29). Newland begins to bend those very rules but does not ultimately break them. When Ellen expresses her thanks for his advice (not to pursue a divorce) she is briefly backlit and bathed in a heavenly glow. It becomes clear at the end that Newland has given up the woman whom he loved out of duty to his family, as Scorsese explains: ‘Now whether he’s passive earlier in the film or not, that’s something else.
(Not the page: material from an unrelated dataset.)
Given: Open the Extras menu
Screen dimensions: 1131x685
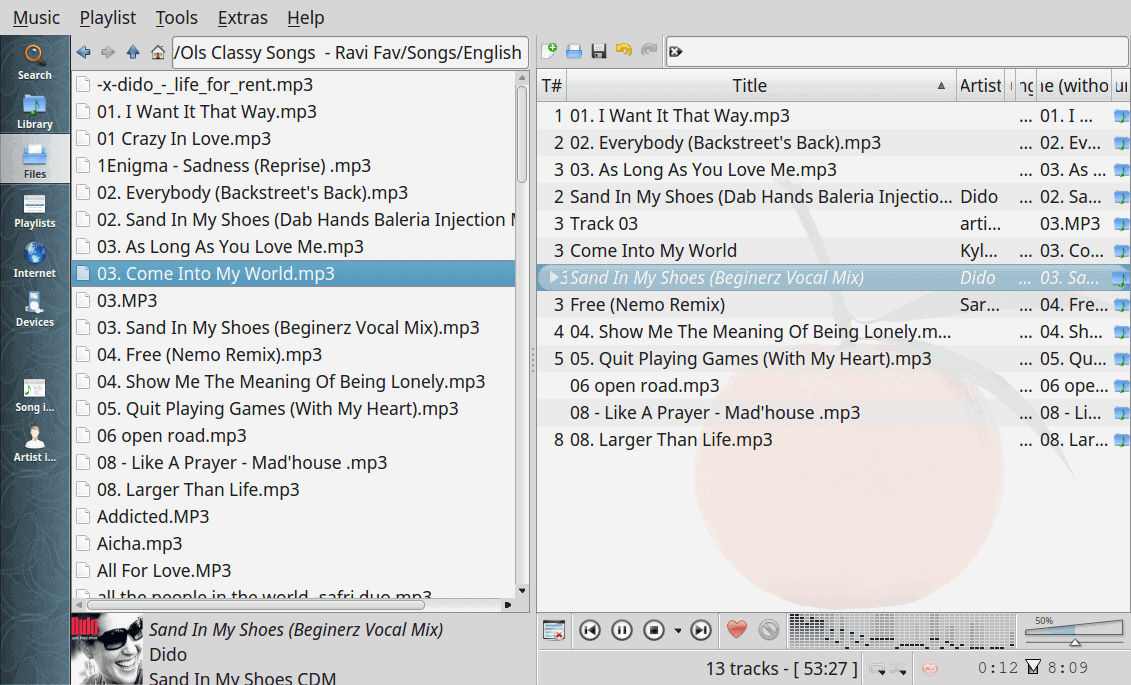Looking at the screenshot, I should pos(243,18).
But his decision – I admire it’ (in Schickel 2013). Nicholls argues that ‘the male melancholic appears at the end of his narrative as if in a state of grace, strangely beautiful in his self-sacrifice’ (2004: xii).

Newland and Ellen do not consummate their love: ‘That was the real reason I wanted to make the film – the idea of that passion which involved such restraint,’

explained Scorsese (in Christie 2005: 216). Ellen asks Newland, ‘Don’t you see, I can’t love you unless I give you up?’ When the couple part in Boston, Scorsese ensured that they each appear to dissolve from the screen: ‘There, it’s that he never wants to take his eyes off her and she fades away. He puts his head down and he fades away, like his soul goes with her’ (in Smith 1999b: 203). In the words of the narrator: ‘Whenever he thought of Ellen Olenska, it had been abstractly, serenely, like an imaginary loved one in a book or picture. She had become the complete vision of all that he had missed.’ It is an emotion with which Dante could identify.

Newland becomes ‘a dutiful and loving father, and a faithful husband’ and he mourned the death of his wife, who ‘died thinking the world a good place, full of loving and harmonious households like her own’. When he is a widower, Newland travels to France and discovers that Ellen is living in Paris. More surprisingly to him, he learns that May had known the truth all along and realized that he had suffered. Newland’s son reveals: ‘Once, when she asked you to, you gave up the thing that you wanted most.’ The narrator recounts that Newland is soothed by the knowledge that ‘after all, someone had guessed and pitied. And that it should have been his wife moved him inexpressibly’.

However, he does not feel able to meet Ellen again, although the invitation is given, and he sits alone in the Parisian square outside her apartment and gazes up at her window. Scorsese uses cuts rather than pans in this scene because the latter movement of the camera would tie the two people together: ‘They can’t be together the way they were before. They’ll always be together in their hearts. But one cannot ignore the complete separateness of the jump. It’s got to be a brutal cut straight to the window’ (in Smith 1999b: 214). Newland ponders on the moment when Ellen was standing on the pier and gazing out to sea, and when he had promised himself that he would go to her if she turned around before the sailboat passed the lighthouse. In reality, she never did. Now, in his fantasy, she turns to look at him in the glowing sunlight – it is a heavenly image.

The poet ends Purgatorio because of lack of space – a practical barrier with which Scorsese might sympathize, given the pressures on a director to bring in a film on time and under budget:

If, Reader, I possessed a longer space For writing it, I yet would sing in part

Of the sweet draught that ne'er would satiate me;

But inasmuch as full are all the leaves Made ready for this second canticle,

The curb of art no farther lets me go. (Purg. XXXIII)

However, Dante’s decision to stop writing takes him on to Paradiso, in which optimism reigns. Thomas Merton proclaims that, in spite of sin, ‘the human race can still recover, each time, and can still produce men and women who overcome evil with good, hatred with love, greed with charity, lust and cruelty with sanctity’ (Merton 1998: 142). These themes have also been addressed by Scorsese in cinema, as the final section of this monograph will illustrate.